You could even die for not being a real couple
There is a kind of photography that reveals the spirit of a place, hurls itself at its prey, the great feast expecting only to be rent asunder. Images are complicit in this, fully exposing anyone who persists in hunting down the mockery of the photograph. Within a rather kitsch Kurdish setting, sensuality is shown interrogating the sexual and social conventions of a failed marriage. Laura Lafon voyages around that reinvented world with one thought in mind: love. In a trance, she enters the scene as an intruder, like a fire dancer, seeking to provoke us visually and to confront her own face with its ‘wildly’ lit hair and its shadowy exoticism. Its abrupt immediacy assaults our senses like a deep sky-dive or a brutal tidal wave.

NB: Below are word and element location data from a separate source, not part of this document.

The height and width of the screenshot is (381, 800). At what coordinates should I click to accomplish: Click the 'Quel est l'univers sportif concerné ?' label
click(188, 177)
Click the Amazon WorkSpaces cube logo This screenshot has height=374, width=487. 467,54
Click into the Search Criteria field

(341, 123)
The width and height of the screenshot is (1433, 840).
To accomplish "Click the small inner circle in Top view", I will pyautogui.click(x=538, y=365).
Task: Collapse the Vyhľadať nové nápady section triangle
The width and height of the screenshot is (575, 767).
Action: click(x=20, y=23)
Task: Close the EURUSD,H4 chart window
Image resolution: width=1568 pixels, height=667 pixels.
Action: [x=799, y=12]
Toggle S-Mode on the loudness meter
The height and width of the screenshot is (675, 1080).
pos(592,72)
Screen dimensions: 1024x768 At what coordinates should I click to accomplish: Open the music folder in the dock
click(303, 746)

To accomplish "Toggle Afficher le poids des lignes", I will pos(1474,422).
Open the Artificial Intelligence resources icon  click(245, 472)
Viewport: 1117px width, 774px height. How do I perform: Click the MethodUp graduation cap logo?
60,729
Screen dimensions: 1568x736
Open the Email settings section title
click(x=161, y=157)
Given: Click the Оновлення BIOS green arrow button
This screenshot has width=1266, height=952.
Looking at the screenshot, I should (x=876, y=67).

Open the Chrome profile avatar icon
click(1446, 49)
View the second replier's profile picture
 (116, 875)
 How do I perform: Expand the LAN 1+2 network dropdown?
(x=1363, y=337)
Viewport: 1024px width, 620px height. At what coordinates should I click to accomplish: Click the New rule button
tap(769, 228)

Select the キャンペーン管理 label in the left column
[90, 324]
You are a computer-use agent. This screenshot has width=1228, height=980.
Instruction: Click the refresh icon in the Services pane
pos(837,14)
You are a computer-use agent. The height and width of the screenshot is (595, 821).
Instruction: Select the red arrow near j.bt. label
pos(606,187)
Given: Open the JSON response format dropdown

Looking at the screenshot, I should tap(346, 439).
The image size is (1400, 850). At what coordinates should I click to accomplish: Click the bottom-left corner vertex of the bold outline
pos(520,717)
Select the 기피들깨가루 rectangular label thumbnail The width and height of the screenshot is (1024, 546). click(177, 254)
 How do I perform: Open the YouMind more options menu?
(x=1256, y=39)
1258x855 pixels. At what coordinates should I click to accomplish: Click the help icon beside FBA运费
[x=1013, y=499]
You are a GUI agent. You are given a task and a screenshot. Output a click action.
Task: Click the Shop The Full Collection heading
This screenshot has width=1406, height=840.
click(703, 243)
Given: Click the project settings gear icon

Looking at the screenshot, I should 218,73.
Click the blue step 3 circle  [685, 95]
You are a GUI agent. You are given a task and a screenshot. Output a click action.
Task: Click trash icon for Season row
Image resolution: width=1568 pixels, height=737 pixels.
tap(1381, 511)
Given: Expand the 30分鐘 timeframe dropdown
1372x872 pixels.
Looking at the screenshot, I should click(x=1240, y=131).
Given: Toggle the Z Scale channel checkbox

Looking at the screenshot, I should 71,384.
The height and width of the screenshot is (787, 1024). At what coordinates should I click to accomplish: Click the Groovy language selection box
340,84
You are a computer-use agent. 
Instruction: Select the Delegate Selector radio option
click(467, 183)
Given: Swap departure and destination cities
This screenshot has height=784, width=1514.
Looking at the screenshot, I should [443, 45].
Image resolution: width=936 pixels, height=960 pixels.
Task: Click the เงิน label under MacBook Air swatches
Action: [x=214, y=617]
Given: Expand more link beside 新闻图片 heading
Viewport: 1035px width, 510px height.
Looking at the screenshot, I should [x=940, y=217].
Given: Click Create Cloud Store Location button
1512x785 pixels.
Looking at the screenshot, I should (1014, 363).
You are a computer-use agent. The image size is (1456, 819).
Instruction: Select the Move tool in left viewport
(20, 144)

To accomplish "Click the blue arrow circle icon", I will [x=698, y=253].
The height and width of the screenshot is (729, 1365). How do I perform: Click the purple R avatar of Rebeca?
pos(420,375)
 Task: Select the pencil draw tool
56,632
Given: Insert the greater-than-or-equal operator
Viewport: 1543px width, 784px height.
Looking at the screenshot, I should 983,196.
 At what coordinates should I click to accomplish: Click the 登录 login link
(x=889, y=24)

Thus, narrative energy re-enchants the world, leaving the Westernised documentary begging for its slice of the pie. Lafon’s work has no self-control; it lives too freely according to the rhythm of an ambivalent language of photography, creating the surprising from a new form of happy, weird irony, made up of games and cruel words, familial intimacy and transitory encounters. And it manifests itself in utopian love. A world of books gradually sets the stage. It refuses the norms of an immorality suppressed within us by the weight of societal constraints; good intentions caught in a trap between ‘modernity’ and respect for traditions, between hard work and packaged tourism, marriage and (non-)sexuality. […] Laura Lafon seeks to understand this disorientation within the gaze of the Other, beyond the deceptive world of appearances.